I suspect the answer is that no one really thinks about this. Or maybe they don’t think much of it. Much like the connections between ARPANET, the history of the Internet and it’s sharing of information that has influenced our daily lives. Is that enough of a hook?

Another Reason To Use Twitter

So, it appears I’m a convert. Yep, a Twitterer. Perhaps just a twit. Anyways, people always ask me, “Why do people use it? Isn’t it just a waste of time?” Well, not always a waste of time. I posted on my Twitter account about the slow length of time that it had been taking for my Technorati claim to go through and really, I didn’t think anything of it. Sure, network traffic may be busy, claims may be going through the roof… holidays for workers… all sorts of options. Lo and behold, Technorati folks were listening. And I didn’t use a hashtag or any special thing. Twitter search must be OK.

Same sort of thing with MediaWiki, when I posted about my problems with an old install (which I also posted about here) they were quick to connect. Clearly, Web 2.0+ companies are paying attention. Facebook responded to the concerns over privacy which spread quickly through blogs and twitter. It will be interesting to see if older models of business are paying attention as well. I suspect the ones that are will be better able to survive the seismic shifts we’re still going to see before things settle down again (if they ever settle down again).

MediaWiki

OK, so the problem I’ve been having is apparently because of a MediaWiki setting. Freakin’ great. Admin level settings force the page to not be embedded. I have to wait a couple weeks to see if the admin wants to change that setting, or if I have to use some other product.

Crap.

Hmm, I suppose I’ll look back at this moment in a few months with a hearty guffaw, and muse “Oh Jon, there’s such a simple solution.” These are truly “first world problems” if I’ve ever heard them. Oh yeah, Barry Dahl’s video is incredibly useful, except it doesn’t actually show how he embeds the wiki in D2L – it basically shows you how to embed stuff in a wiki which is embedded in D2L. Close to what I need. Yes, I’ve e-mailed to see if Barry can help sort out my muddled mind, but venting never hurts.
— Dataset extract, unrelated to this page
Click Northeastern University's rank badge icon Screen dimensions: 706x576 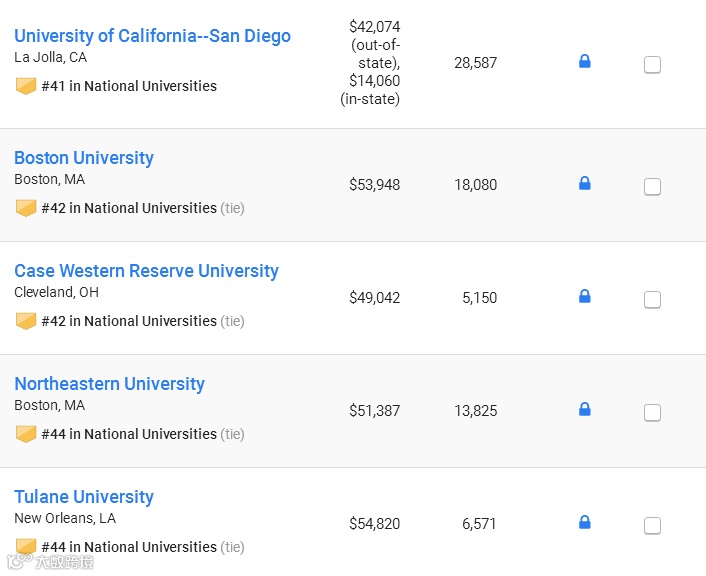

EDIT: After a brief phone call, he’s still baffled, I’m ready to tear my moustache out.

I’ve been trying to embed a MediaWiki in my proposed D2L version of my Searching The Internet Effectively course. I’d like to constrict the opening of this page to remain in the frameset that D2L exists in so students can pop back and forth between the content that’s in the course, and the wiki to add their own content. Every method of embedding I’ve tried opens the wiki in a new page. I’m beginning to wonder if the damn thing is set to automatically open in a new page…. or maybe Firefox is overriding some weird thing. First of all framesets?? Give me a break. If framesets get deprecated anytime soon (as they should) D2L is in for a major redesign. Talk about a total head-scratcher.

Also, I hate IE. I thought when I got out of web design as a career that I could learn to like, accept, ok not hate IE. Wrong. IE is crap. IE 8 is OK passable, except that when you use  the TinyMCE editor in D2L in an IE browser (IE 8 included), it strips out co-ordinates of an image map. And other attributes of the object tag. WTF??